3- Ölenin amel defteri kapanmaz. Kişi hayatında yaptıklarının, yapmadıklarının karşılığını alacağı gibi başkalarına örnek oluşlarının karşılığını da iyi yada kötü alacaktır. Nisa suresinin 85. ayetini okuyunuz. Bu ayet ile amel etmek açısından Peygamberimizin de bir çok açıklaması vardır. Ve bu anlayışta eğitim kurumları, vakıflar ve sebiller kurulmuştur.Yararlı kurumlar oluşturmak, topluma iyi evlatlar kazandırmak, öğrenci yetiştirmek vs. iyi haller ve amellere önderlik etmek amel defterlerinde iyi olarak yer alacağı gibi ifsada yönelik hareketlere önderlik etmek ve aracılık etmek de kötü olarak yer alacaktır. Kötü önder öldükten sonra onun öğretisi ve etkisi ile işlenen suçların cezasının bir kısmı o öndere yani kötüye aracılık yapmış kişiye verilecektir. Bu konuyla ilgili Nahl suresinin 25. ayetine bakabilirsiniz.

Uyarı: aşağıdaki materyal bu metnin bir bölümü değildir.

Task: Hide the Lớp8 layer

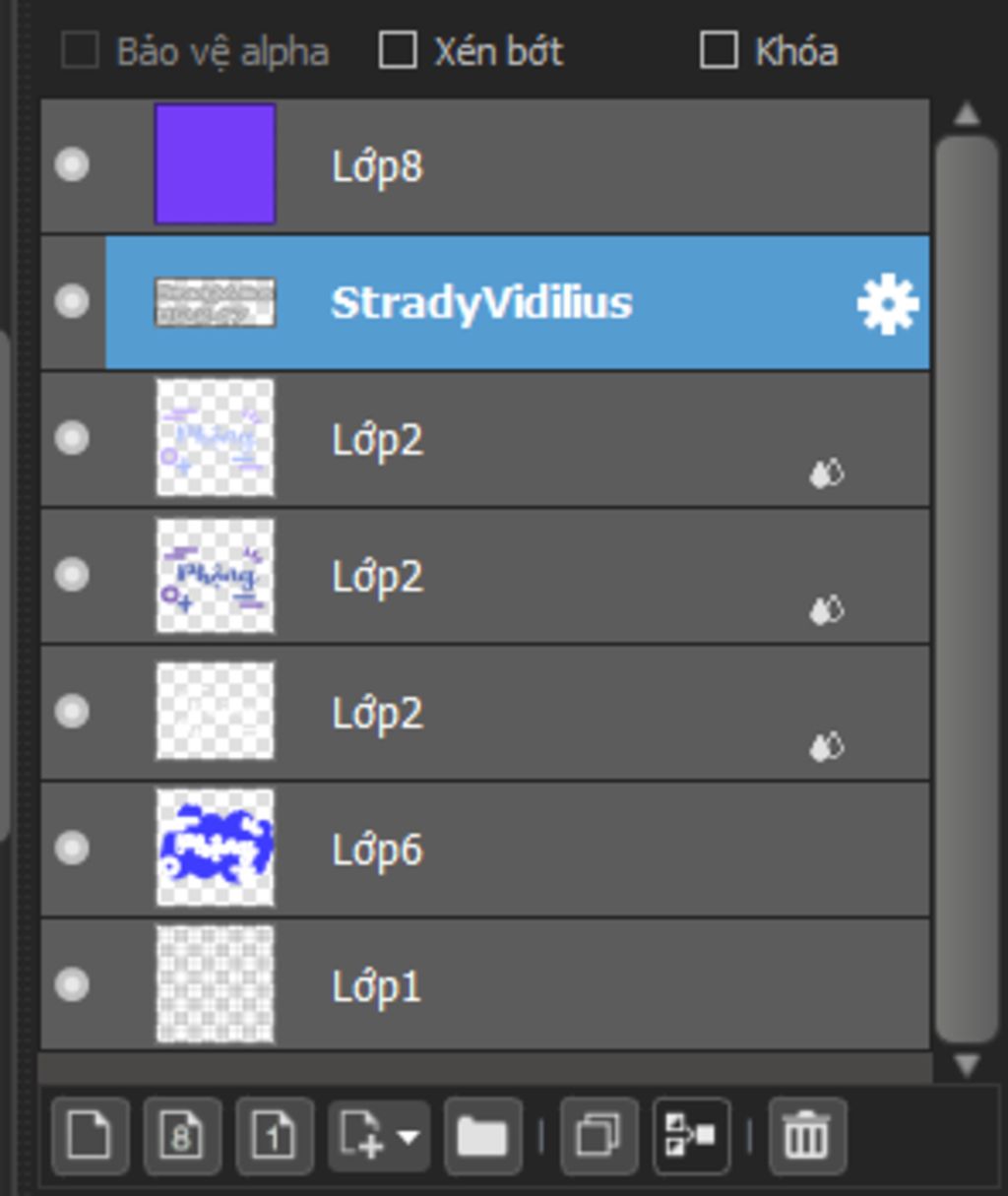Action: (x=72, y=164)
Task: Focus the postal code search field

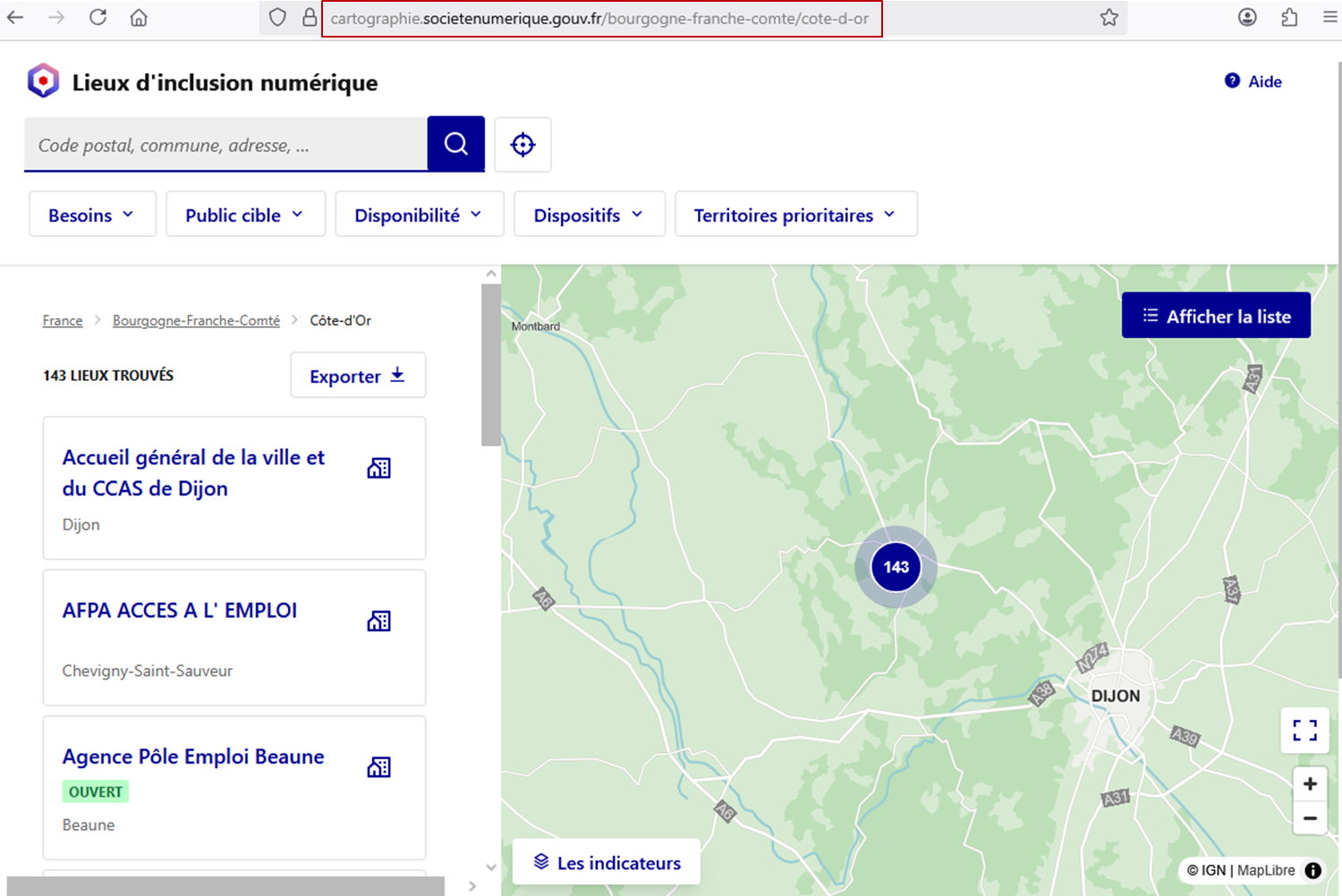Action: 225,145
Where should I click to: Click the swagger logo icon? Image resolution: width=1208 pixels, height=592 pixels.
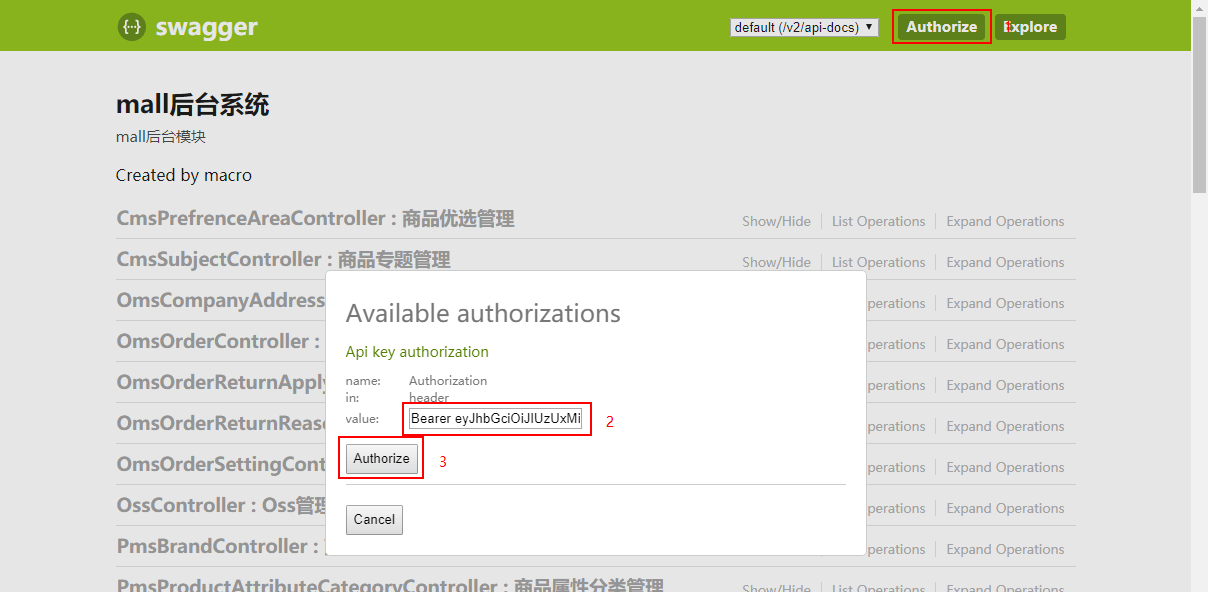coord(131,27)
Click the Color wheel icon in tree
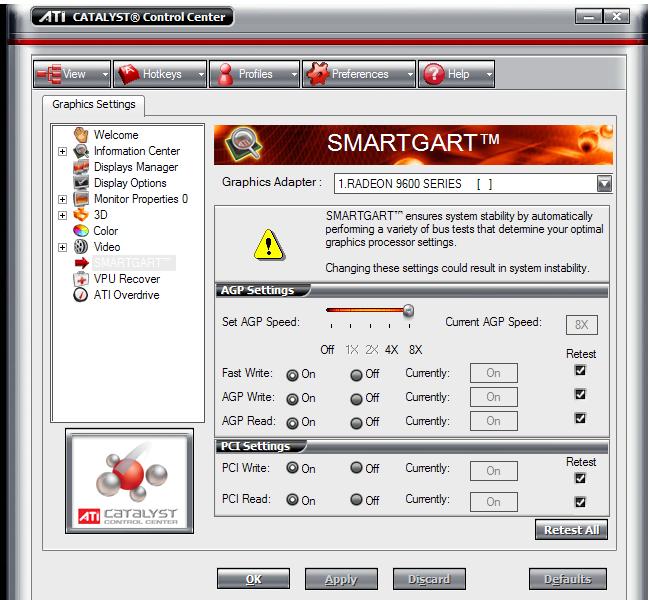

4- Bizim Rasülüllah ile ilgili herhangi bir duada bulunmamız gerekmiyor. Rasülüah bu dünyadan yüzünün akıyla irtihal etmiş birisidir. Allah onun gelmiş geçmiş kusurlarını bağışlamıştır (Fetih suresi ayet 2). Ayrıca Veda hutbesinde kendini topluma ibra ettirmiştir. Salavat da Zikir gibi yozlaştırılmış, saptırılmış bir kavramdır. Bu konu ile ilgili web sayfasına “Tahiyyat…” adlı bir yazı koydum. Okumanızı öneririm.
Peygamberimiz bizim için “üsve-i hasene (en güzel örnektir)”dir (Ahzab 21 ). Allah’ın bizi sevmesi bizim ona tabi olmamıza bağlıdır ( Al-i Imran 31 ). Evet bize düşen ona salavat çekmek, kasideler düzmek değil onu anlayıp ona uymaktır. Yani onun yaptığını yapmaktır. Öyleyse o ne yapardı? Bunu Sebe 50; En’am 50; A’raf 203; Yunus 15; Ahkaf 9’da görebilirsiniz.

Kısacası Rasülüllah Kur’an’a uyardı. Bizim yapacağımız da Kur’an’a uymaktır. Kur’an’a uyarsak onun izinden yürümüş oluruz. Böylece Allah’ı sevmiş oluruz ve Allah da bizi sever. Salavat ile ilgili web sitemizden bir daha okuyunuz lutfen.

Sorularınızı ve cevabımı web sayfasında başkalarına da yararlı olacağı kanaatiyle yayınlayacağım. Kur’an’ımıza ait her şeyi paylaşmak dileklerimle.. Allah’a emanet olunuz!